_AIM OF THE TASK_
Set the data down exactly as it stands, and keep its pictures out.

Records contained in a dataset
◆ ◆ ◆ ◆
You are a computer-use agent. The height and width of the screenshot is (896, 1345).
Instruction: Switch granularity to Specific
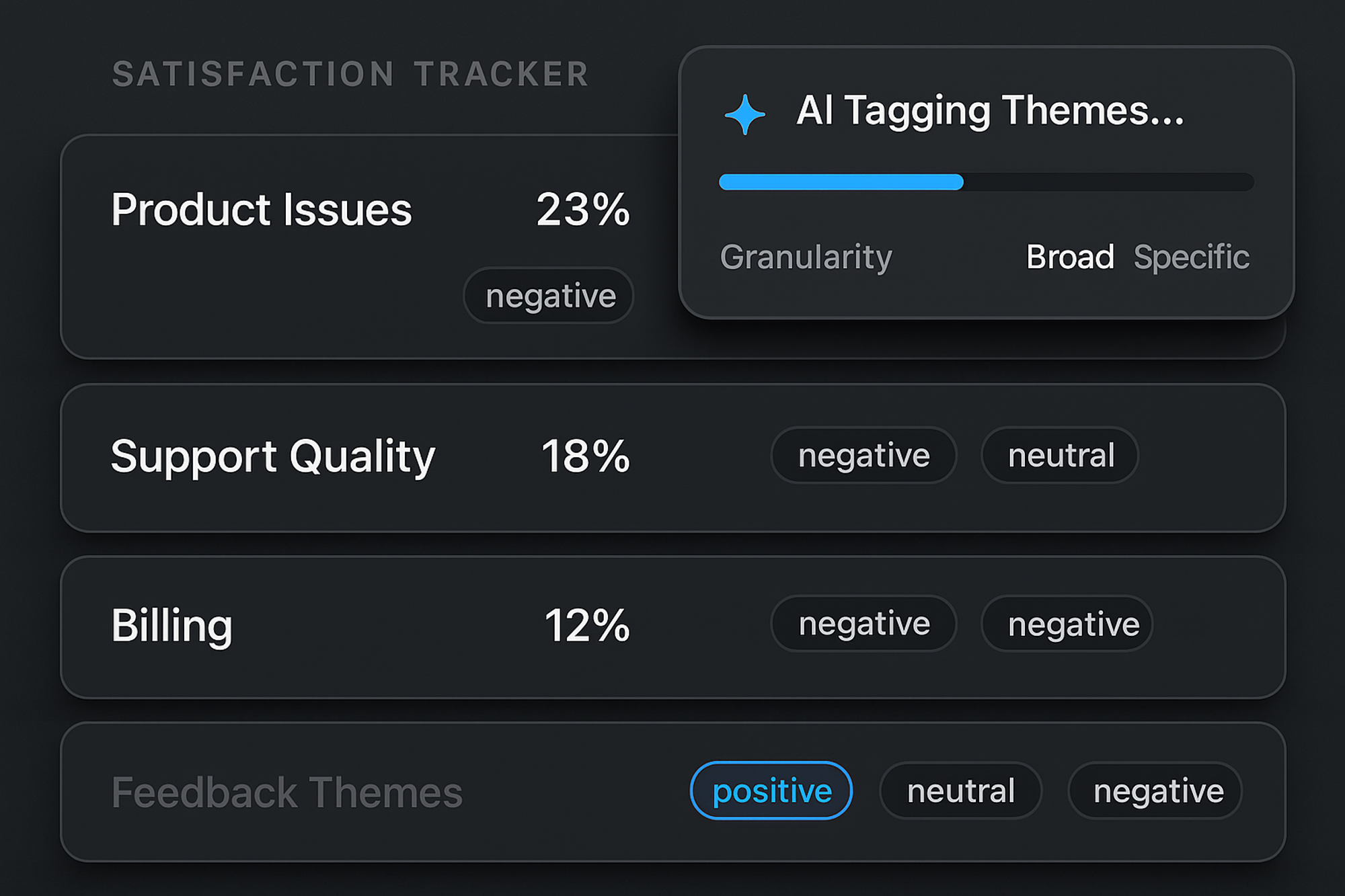1191,257
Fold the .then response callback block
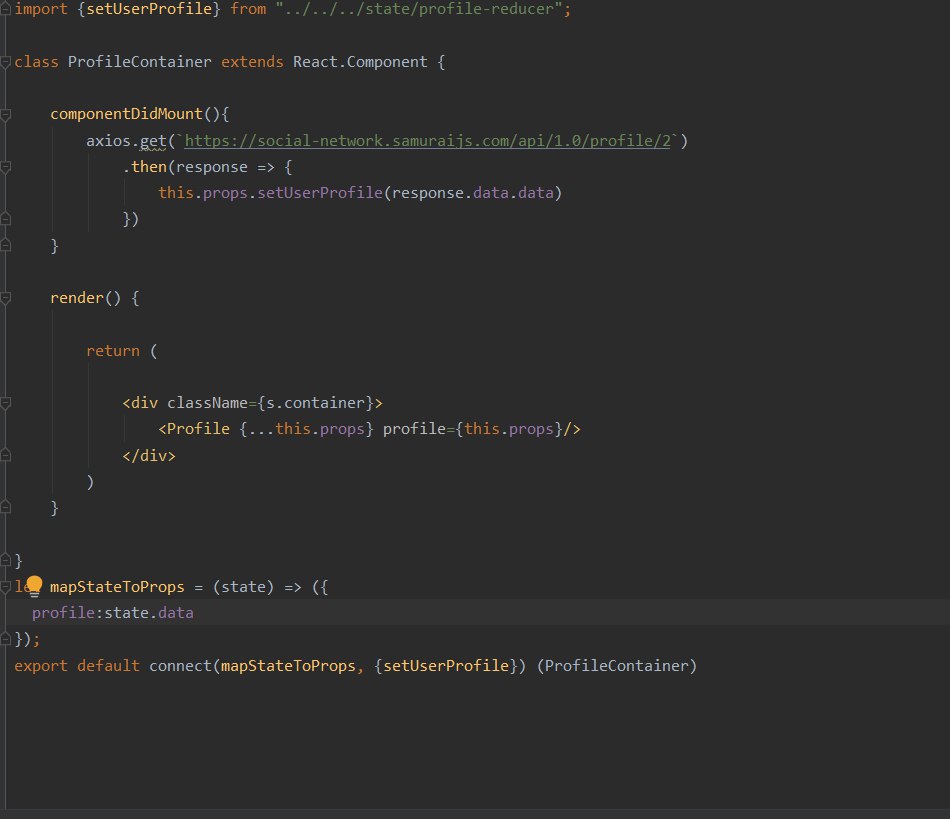950x819 pixels. tap(5, 167)
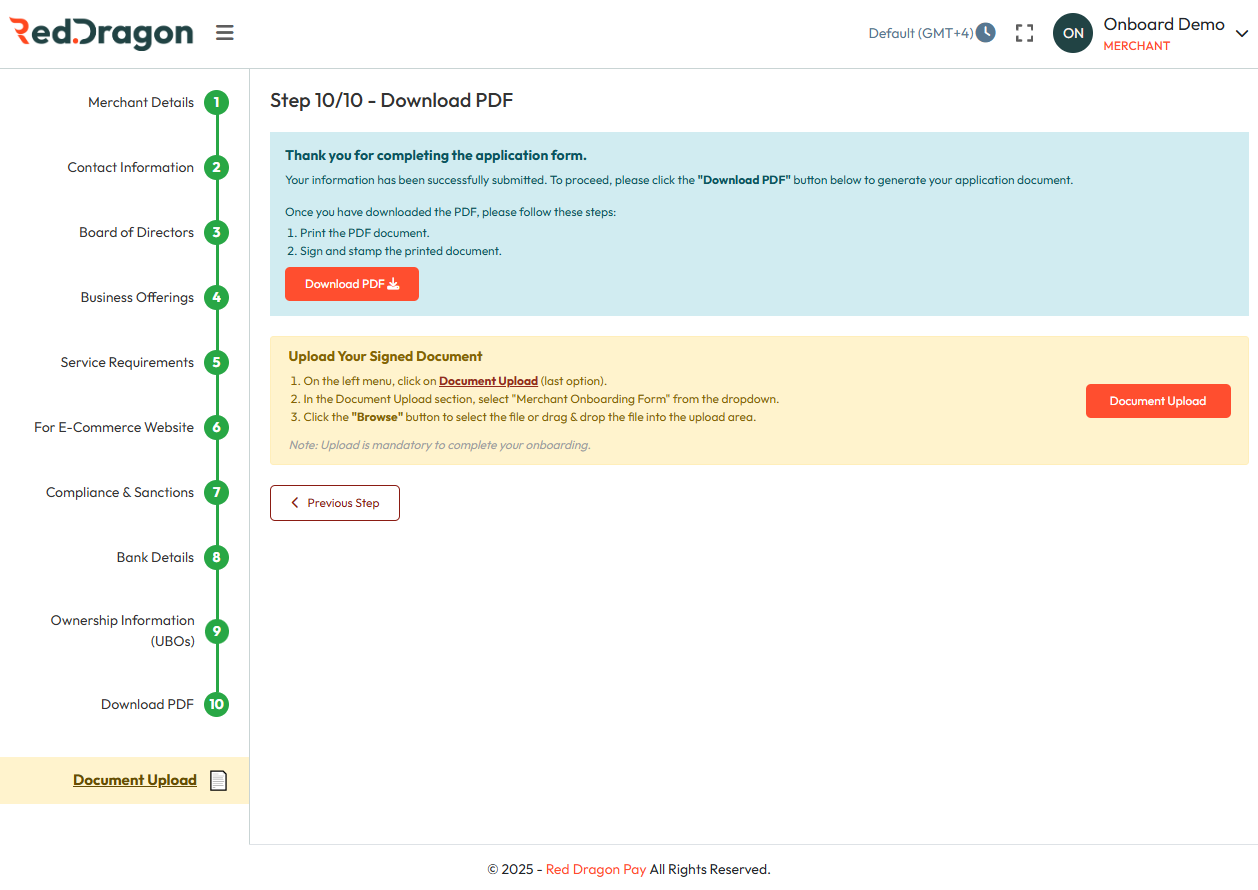Go back with Previous Step button
The height and width of the screenshot is (890, 1258).
(x=335, y=503)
◆ ◆ ◆ ◆
_WRITTEN SOLUTION_
You are a computer-use agent. The height and width of the screenshot is (896, 1345).
Instruction: Switch granularity to Specific
1191,257
Fold the .then response callback block
950x819 pixels. tap(5, 167)
Go back with Previous Step button
The height and width of the screenshot is (890, 1258).
(x=335, y=503)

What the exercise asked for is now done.